Traveling with kids can be rough. We talked with Fawzia Rasheed de Francisco, author of The Rough Guide to Travel with Babies & Young Children, for some tips for parents—including great Web resources.
Traveling with kids can be expensive. Do you have an advice for parents about keeping costs down?
Don't have too many children! More seriously, though, travel doesn't have to be expensive. After all, tickets, accommodation and food for babies and infants are pretty much free. More importantly, older children really don't need tailor made Disney-type experiences. I'm always struck by the things children mention as the best bits of their travels: a kitten, the stream, sleeping in a tent or cooking out of doors. Children don't need luxury—although parents might!
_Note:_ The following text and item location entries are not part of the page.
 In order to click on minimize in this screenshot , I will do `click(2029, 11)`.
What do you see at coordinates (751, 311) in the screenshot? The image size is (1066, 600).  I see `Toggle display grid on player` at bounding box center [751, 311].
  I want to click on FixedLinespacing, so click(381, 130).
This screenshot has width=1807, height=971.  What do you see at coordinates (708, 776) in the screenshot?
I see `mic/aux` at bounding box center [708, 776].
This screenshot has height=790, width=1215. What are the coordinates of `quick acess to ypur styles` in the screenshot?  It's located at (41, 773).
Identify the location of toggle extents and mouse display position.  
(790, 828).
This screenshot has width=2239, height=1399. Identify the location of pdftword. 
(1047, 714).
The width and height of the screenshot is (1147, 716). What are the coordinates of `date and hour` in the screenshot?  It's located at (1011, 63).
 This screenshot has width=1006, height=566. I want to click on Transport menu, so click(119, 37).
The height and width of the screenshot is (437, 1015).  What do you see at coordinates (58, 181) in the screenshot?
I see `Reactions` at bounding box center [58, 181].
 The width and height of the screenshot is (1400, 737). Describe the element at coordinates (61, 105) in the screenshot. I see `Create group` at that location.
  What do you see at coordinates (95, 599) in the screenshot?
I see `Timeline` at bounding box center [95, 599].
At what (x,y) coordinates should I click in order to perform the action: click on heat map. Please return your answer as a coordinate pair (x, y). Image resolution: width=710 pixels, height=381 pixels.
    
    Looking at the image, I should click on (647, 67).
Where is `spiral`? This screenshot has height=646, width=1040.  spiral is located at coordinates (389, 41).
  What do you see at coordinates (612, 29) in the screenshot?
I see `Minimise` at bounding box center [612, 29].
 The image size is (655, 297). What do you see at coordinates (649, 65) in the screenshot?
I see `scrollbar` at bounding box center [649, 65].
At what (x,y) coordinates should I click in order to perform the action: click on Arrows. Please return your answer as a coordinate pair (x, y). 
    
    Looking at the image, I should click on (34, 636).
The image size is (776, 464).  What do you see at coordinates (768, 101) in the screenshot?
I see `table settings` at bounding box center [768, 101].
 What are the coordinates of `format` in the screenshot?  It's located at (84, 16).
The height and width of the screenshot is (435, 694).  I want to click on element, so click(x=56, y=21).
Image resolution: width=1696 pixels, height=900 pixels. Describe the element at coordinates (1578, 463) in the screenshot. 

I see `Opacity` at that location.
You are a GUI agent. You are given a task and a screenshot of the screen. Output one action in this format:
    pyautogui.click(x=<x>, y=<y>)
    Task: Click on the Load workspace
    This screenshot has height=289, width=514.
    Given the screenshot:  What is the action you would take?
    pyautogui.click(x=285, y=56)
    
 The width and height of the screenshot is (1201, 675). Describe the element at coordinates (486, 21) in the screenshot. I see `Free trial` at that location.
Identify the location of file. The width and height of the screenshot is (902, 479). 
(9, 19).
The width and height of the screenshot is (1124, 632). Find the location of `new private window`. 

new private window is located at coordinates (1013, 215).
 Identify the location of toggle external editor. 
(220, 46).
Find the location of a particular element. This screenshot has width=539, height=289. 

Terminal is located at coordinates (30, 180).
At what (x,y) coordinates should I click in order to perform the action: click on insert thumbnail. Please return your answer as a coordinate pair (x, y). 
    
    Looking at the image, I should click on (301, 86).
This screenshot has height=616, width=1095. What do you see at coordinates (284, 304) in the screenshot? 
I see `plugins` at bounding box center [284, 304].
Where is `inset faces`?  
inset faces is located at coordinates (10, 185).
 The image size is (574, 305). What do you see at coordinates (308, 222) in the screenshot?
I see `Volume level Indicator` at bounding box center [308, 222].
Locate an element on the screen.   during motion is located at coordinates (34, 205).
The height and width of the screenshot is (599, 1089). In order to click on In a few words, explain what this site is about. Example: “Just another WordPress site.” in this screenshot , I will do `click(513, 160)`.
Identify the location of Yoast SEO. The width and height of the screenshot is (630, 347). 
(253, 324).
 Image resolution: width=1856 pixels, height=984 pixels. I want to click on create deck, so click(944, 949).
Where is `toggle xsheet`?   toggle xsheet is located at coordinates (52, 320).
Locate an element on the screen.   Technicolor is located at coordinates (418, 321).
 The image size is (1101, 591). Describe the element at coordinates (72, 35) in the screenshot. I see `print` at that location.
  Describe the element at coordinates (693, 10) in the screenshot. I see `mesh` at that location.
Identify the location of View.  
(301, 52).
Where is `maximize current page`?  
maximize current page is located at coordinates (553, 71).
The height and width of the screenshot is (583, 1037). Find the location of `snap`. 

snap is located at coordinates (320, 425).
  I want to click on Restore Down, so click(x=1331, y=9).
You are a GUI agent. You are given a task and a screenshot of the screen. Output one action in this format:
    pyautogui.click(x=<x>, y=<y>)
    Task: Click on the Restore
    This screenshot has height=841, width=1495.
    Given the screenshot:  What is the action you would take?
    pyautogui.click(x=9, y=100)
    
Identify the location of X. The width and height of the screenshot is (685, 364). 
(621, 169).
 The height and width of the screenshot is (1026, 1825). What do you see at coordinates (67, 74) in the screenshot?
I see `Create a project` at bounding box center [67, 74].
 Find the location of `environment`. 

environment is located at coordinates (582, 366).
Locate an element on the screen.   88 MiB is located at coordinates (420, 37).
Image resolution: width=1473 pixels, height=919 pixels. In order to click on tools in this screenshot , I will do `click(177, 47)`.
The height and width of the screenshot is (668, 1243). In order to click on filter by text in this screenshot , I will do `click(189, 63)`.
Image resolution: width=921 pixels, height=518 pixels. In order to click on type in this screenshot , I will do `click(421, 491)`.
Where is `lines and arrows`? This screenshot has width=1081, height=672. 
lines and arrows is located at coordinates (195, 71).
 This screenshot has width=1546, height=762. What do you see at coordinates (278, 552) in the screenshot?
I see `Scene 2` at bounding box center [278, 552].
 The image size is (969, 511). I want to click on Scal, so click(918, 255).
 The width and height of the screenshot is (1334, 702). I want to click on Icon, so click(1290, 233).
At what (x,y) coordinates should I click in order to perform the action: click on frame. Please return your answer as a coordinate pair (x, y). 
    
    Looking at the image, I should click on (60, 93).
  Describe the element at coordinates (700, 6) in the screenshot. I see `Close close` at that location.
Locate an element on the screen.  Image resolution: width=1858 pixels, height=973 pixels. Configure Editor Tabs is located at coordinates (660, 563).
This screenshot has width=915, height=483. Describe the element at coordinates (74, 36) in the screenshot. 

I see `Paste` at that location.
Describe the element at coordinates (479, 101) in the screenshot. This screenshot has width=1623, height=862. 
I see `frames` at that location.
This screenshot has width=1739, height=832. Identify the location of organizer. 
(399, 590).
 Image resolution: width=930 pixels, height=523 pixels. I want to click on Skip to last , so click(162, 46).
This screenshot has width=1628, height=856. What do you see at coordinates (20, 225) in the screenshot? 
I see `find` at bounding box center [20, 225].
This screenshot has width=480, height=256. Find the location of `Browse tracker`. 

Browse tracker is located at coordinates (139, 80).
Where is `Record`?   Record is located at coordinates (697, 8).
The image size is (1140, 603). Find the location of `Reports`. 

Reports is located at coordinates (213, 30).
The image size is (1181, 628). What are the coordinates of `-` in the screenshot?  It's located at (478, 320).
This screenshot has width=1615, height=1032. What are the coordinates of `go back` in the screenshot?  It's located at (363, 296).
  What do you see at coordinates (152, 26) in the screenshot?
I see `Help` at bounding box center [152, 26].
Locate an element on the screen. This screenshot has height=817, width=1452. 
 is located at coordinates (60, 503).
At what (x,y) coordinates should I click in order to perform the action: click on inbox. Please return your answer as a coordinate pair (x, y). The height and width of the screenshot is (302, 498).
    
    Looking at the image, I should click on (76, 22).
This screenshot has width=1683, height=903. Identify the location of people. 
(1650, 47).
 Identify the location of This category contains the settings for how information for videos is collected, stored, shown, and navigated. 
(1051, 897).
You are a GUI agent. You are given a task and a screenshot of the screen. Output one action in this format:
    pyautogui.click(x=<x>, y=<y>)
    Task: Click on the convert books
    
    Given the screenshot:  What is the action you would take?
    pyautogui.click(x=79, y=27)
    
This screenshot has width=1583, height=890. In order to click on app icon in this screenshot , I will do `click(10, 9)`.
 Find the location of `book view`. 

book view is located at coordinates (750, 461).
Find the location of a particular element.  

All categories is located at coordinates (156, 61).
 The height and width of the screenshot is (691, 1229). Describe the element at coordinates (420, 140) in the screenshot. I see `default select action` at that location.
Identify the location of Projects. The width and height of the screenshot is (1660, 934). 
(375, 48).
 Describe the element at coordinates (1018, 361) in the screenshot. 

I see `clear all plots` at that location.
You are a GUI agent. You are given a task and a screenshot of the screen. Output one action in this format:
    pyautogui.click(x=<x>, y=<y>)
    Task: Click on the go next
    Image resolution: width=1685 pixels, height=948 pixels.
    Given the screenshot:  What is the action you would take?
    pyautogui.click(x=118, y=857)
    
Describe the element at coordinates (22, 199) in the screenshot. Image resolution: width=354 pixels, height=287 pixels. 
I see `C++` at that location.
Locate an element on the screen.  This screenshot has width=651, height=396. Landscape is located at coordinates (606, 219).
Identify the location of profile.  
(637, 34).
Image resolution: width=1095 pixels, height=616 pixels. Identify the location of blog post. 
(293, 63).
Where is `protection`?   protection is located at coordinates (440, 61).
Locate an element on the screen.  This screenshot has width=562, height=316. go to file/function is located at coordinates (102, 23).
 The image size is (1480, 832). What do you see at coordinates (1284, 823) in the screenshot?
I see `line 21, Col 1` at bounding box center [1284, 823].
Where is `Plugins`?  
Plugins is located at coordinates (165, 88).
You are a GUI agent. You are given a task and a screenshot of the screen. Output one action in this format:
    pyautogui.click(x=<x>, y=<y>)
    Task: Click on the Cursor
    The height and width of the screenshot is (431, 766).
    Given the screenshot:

There are plenty of economy tips for families in the book, but one of the biggest savings you can make is in the area of accommodation—for instance, you can swap homes (homelink.org), including homes pre-adapted for special needs (matchinghouses.com), camp for next to nothing, or volunteer on small farms around the world in return for food and board (wwoof.org).
Tell us about your book. What advice can parents find in it?
Well for starters, the book is designed to work for families traveling with one or both parents, babies as well as older children, and children with special needs. I’m hoping parents will be able to hang on to it for some years and find it useful for very different kinds of trips. In terms of content, most of the book centers on preparation—all the things parents need to think through and do before leaving home: health, insurance, accommodation, keeping the budget down, packing, entertainment, preparing the children, etc.—as well as issues for different types of transport and trips.
What do you never leave home without?
Lots of things—and that's usually part of the difficulty—"essential" is a very relative term! But wet-wipes get the thumbs up from most parents—they are incredibly useful for keeping clean on the go.
What is your number one tip for getting kids through the boring parts of the trip?
Well if it has to be one, it would be to see travel as an opportunity to spend time with your children. Just being prepared to talk and read to them, play games and so on, sets the kind of mood which helps everything fall into place.